Quoi qu’il en soit, rien dans la Constitution de la Ve République ne contraint le chef de l’Etat à partir, et M.Hollande l’a rappelé cette semaine dans un entretien au Nouvel Observateur en disant notamment : « Aucun sondage, aucun remous politique ne me fera partir « . Toujours est-il que 61 % des Français pensent que François Hollande restera malgré tout jusqu’au bout de son mandat. La cote de confiance du président mesurée par TNS-Sofres a atteint le plus bas niveau de la Ve République.

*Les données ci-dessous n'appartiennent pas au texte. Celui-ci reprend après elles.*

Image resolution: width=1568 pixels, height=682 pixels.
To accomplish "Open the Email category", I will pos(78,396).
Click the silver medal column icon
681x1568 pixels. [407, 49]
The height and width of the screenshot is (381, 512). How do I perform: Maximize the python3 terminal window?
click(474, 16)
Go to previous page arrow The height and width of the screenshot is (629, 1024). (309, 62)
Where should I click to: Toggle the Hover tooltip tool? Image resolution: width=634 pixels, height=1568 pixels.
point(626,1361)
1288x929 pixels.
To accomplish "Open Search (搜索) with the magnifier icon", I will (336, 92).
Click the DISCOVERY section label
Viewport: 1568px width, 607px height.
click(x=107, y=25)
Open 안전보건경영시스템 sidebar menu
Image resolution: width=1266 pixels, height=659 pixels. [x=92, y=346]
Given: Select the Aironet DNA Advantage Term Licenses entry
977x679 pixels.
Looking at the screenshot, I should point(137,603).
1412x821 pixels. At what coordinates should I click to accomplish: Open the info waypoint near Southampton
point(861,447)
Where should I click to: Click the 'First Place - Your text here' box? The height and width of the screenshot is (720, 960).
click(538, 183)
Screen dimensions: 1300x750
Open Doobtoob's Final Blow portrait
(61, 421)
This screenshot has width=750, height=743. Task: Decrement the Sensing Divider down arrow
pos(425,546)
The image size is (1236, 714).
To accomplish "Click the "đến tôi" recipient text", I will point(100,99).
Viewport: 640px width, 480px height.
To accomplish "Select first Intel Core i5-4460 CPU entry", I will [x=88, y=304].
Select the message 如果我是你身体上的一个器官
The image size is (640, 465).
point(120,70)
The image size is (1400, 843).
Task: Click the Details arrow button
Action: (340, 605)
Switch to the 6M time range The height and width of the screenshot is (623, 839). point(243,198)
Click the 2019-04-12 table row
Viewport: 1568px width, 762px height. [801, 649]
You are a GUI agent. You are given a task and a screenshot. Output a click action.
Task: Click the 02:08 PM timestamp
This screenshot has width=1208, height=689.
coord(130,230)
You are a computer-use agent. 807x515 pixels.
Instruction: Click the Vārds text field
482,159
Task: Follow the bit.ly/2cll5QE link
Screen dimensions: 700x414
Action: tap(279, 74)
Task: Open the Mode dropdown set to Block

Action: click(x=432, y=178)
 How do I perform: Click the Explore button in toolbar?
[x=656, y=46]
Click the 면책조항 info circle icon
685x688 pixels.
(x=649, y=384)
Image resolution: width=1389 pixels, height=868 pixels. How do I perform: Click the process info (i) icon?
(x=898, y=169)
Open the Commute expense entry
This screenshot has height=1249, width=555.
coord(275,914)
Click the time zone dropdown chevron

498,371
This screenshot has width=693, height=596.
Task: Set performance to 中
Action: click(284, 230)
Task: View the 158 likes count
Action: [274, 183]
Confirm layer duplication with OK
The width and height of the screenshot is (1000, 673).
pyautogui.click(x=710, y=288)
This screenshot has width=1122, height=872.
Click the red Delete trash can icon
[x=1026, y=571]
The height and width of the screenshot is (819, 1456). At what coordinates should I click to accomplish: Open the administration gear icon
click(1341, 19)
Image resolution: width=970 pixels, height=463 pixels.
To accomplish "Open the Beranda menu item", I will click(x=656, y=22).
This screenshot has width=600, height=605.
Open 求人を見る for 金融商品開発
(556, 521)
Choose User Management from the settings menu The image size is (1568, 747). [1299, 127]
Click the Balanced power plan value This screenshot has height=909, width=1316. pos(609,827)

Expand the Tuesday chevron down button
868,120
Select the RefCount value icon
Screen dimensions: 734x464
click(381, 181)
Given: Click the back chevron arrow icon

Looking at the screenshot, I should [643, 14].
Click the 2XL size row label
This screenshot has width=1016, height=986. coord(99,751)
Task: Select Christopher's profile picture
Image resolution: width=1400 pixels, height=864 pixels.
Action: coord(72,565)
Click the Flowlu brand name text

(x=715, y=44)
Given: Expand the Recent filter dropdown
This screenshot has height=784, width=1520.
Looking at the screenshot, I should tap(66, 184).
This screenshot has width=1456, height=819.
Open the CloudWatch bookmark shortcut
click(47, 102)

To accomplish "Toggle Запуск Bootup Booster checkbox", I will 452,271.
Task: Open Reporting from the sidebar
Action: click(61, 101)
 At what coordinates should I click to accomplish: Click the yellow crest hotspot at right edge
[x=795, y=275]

François Hollande ne cesse de battre des records d’impopularité. Deux sondages sortis jeudi, par les instituts TNS Sofrès-Sopra et CSA, dévoilent que la cote de confiance du chef de l’État atteint désormais un niveau jamais atteint. François Hollande a désormais une cote de confiance de 13% (-5 points par rapport à juillet). Du jamais vu sous la Ve République. L’ancien premier ministre français François Fillon, cité par les médias locaux, estime que la « crise « actuelle dans la société française est due aux « comportements personnels désastreux « du président de la République François Hollande ainsi qu’aux mauvaises décisions de son gouvernement.

« La situation continue de se dégrader depuis deux ans et jour après jour. D’abord parce que le président de la République et le gouvernement ont pris de mauvaises décisions au début du quinquennat, qui allaient à l’encontre de l’intérêt de notre pays et ont provoqué la crise de confiance que nous connaissons aujourd’hui « , a déclaré François Fillon sur Europe 1, en allusion à l’agression militaire française de deux pays africains, le Mali et la Centrafrique, et les « dérives sans précédent » d’ordre sociétal, notamment la loi qui permet à un homme de se marier un homme, ou encore ses frasques d’ordre sexuelles qu’on avait jamais connu sous la Ve république.

« Le peuple français est au bord de la révolte, le pays est bloqué et tout le monde attend qu’il y ait un dénouement politique de cette crise », relève M. Fillon.